The zoo, in the southern German city of Augsburg, is promoting the plan in a glossy brochure entitled Discover the Dark Continent, and has put up posters advertising the new attractions.
The "tribesmen" - no-one is exactly sure which they are from, although most of them will be commuting from darkest downtown Munich - will be encouraged to carry out some traditional activities such as African basket-weaving, woodwork and various rituals such as tribal dancing.
According to the brochure, the idea is to let visitors "discover the Dark Continent" with its "genuine exotic ambience".
The human exhibits will be separated from the animals in an area where they can be observed easily by visitors, although the brochure does not make it clear whether the people on display would be in the cages with the animals or in an entirely separate enclosure.
The show is scheduled to go ahead despite attracting criticism from African communities and human rights activists.

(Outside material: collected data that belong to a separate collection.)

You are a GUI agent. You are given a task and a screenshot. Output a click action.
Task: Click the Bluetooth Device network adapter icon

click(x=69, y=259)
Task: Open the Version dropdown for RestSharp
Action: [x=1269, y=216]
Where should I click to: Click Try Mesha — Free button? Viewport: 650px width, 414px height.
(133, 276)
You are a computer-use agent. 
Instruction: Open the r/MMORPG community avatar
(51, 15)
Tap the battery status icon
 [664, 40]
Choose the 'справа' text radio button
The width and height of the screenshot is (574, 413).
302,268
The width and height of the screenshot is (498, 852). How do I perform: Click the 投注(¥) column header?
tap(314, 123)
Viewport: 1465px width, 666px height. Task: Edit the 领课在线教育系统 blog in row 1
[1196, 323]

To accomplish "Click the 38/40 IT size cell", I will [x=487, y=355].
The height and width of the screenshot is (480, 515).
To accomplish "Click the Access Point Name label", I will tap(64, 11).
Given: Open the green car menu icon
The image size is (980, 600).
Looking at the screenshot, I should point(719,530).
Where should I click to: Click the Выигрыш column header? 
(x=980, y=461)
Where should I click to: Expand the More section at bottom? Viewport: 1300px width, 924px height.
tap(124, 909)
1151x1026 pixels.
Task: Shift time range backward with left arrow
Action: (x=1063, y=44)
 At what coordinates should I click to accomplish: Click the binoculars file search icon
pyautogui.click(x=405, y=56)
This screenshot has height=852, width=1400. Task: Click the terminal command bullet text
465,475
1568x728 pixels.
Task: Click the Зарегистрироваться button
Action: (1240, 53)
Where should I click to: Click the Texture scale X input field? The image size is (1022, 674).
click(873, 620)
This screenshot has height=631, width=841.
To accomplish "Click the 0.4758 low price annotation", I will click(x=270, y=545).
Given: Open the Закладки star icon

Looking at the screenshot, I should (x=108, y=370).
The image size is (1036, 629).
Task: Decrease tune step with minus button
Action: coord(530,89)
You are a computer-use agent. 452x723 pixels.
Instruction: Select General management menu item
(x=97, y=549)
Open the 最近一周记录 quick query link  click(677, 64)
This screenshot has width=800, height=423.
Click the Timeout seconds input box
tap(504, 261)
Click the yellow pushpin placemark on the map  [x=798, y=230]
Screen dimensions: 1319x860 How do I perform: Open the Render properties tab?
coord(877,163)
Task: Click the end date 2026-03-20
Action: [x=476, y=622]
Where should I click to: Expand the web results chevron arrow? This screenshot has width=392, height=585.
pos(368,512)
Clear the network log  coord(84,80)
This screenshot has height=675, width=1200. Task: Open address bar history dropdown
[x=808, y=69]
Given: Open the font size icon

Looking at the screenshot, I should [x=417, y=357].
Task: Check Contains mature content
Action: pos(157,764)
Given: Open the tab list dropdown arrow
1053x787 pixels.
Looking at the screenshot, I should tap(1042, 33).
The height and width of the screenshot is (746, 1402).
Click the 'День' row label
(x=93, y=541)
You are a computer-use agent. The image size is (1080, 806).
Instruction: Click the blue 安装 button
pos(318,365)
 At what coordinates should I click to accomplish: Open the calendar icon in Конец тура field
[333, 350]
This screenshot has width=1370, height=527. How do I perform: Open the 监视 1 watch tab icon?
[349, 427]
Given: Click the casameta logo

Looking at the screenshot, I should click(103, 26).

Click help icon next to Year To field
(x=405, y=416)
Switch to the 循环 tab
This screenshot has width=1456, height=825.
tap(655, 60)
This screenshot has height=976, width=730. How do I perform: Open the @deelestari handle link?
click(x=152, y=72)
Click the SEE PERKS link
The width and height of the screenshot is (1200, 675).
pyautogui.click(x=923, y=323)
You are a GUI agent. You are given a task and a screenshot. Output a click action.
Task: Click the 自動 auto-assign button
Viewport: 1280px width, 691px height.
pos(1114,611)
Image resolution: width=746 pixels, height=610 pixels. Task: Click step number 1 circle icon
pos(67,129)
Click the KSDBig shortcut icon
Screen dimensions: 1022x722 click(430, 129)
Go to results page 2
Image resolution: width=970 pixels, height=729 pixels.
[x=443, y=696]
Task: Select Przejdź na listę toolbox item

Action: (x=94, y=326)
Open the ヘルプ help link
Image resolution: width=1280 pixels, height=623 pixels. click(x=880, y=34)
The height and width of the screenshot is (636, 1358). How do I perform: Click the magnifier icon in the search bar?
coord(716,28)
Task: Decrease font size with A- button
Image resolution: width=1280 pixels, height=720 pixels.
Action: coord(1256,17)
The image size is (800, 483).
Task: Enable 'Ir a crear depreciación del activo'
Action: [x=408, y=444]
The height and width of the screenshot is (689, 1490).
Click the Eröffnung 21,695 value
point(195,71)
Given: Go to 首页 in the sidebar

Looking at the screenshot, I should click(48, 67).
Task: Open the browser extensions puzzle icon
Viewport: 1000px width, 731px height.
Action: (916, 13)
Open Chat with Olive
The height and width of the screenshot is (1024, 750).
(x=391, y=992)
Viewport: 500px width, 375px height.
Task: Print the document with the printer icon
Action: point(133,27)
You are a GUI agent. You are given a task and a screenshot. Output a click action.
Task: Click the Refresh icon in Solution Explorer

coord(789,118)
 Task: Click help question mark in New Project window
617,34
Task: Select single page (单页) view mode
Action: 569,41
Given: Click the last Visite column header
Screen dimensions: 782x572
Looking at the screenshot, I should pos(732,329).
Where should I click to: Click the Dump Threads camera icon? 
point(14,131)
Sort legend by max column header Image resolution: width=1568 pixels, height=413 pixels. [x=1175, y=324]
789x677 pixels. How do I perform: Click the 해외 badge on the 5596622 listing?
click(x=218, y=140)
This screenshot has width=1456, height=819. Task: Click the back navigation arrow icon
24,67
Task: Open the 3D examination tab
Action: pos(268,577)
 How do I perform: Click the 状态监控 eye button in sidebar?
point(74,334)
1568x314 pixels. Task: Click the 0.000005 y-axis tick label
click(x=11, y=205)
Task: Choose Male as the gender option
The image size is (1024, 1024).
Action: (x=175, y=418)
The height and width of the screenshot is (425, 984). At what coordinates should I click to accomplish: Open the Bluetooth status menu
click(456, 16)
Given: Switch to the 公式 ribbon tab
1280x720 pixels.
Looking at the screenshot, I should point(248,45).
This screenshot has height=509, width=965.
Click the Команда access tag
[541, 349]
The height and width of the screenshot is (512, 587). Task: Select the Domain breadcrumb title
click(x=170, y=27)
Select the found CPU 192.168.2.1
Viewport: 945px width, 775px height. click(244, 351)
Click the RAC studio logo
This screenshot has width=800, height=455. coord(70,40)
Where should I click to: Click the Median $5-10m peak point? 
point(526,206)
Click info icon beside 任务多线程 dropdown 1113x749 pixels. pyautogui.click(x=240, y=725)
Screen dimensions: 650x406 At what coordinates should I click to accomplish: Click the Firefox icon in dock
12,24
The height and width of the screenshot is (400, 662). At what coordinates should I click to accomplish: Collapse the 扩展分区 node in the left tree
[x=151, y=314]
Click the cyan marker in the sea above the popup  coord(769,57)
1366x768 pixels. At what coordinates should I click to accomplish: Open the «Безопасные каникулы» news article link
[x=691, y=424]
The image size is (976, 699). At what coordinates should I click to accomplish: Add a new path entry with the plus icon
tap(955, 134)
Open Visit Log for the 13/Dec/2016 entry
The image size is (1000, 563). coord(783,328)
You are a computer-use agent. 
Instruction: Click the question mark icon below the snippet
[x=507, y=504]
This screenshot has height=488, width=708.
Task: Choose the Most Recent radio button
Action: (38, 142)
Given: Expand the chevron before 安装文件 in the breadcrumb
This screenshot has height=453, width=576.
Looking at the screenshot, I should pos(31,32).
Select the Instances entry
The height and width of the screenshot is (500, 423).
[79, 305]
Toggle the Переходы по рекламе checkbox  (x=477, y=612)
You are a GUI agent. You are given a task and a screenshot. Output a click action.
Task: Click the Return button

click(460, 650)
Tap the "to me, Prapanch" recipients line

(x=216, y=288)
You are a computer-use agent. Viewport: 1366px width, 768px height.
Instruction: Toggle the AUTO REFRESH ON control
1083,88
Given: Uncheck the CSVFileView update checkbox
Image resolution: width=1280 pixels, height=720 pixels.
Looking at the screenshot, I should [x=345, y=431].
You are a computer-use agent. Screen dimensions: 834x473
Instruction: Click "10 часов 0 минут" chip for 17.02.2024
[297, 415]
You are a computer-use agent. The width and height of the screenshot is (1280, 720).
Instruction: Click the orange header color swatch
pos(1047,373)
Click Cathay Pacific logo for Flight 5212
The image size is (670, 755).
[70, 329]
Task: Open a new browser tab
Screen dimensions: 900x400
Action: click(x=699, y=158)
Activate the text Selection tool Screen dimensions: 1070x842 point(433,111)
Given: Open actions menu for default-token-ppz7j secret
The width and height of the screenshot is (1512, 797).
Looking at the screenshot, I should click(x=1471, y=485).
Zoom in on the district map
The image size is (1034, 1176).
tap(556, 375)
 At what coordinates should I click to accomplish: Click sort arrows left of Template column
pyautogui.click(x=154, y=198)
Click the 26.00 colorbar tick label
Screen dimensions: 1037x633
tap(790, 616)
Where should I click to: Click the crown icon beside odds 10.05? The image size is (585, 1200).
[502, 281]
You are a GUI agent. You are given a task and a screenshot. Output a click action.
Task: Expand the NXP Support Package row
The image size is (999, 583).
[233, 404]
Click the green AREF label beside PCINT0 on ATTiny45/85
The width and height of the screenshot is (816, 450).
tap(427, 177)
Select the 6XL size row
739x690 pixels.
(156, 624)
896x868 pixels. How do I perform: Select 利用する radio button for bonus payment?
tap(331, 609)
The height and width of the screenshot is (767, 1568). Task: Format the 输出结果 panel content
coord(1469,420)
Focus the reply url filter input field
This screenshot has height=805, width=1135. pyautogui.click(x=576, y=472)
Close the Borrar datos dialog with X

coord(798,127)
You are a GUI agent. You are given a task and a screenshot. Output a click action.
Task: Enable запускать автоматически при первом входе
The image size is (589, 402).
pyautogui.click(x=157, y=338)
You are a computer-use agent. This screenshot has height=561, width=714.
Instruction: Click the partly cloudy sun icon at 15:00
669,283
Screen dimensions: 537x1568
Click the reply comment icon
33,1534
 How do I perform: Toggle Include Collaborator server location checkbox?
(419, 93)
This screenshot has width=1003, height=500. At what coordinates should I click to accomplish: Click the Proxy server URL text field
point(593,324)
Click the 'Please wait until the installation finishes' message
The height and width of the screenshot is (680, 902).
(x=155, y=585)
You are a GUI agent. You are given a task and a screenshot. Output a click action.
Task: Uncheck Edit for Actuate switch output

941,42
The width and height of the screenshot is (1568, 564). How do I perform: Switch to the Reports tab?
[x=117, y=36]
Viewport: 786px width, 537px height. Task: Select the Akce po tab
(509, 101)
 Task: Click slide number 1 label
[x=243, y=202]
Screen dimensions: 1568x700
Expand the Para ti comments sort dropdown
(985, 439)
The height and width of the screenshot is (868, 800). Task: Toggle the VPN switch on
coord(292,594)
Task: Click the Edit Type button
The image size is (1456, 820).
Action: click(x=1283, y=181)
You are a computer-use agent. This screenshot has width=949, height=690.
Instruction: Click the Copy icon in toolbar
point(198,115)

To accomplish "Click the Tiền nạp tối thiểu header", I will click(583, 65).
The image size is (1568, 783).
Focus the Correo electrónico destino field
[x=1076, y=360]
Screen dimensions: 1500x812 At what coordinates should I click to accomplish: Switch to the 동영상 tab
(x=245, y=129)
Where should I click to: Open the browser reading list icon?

Norbert Finzsch, a historian at the University of Cologne, said: "The idea is a direct result of 40 years of German colonialism and 12 years of National Socialism.
"People of colour are still seen as exotic objects, as basically dehumanised entities within the realm of animals."
But Barbara Jantschke, the zoo's director, defended her initiative, saying that a zoo is "exactly the right place to convey an exotic atmosphere" and that one of the organisers is himself "a native African with black skin", which should speak in favour of the project.
Germany's colonial past was a brief and bloody affair involving expeditions ordered by the last Kaiser, Wilhelm II, to emulate the conquests of Britain and Belgium in Africa.
The organisers of the African village project deny that they are trying to turn black people "into human zoo exhibits" for the three-day show.
"We want to show silversmiths at work, artists, village craftsmen in a setting near the animals of Africa so everyone would benefit from the experience," said Dr Jantschke, who yesterday was coming under pressure to ditch the entire concept.
"The African continent is so much more than just savannah and village tribesmen and so much more complex," said Thomas Odamou, a Ghanaian community leader in Bavaria.
"This is stereotypes for the tourists and sends off completely the wrong message, despite their good intentions. I suppose next they will be asking them to put bones through their noses. It's nonsense."
Peggy Piesche, leading the protests on behalf of the Black European Studies department at the Johannes-Gutenberg-University in Mainz, said: "To call this a bad idea is an understatement.
"In this day and age and at a time when African poverty and African advancement is on the lips of everyone from President Bush and Tony Blair to Bob Geldof and rock musicians, we must not allow black people to be exploited in this way."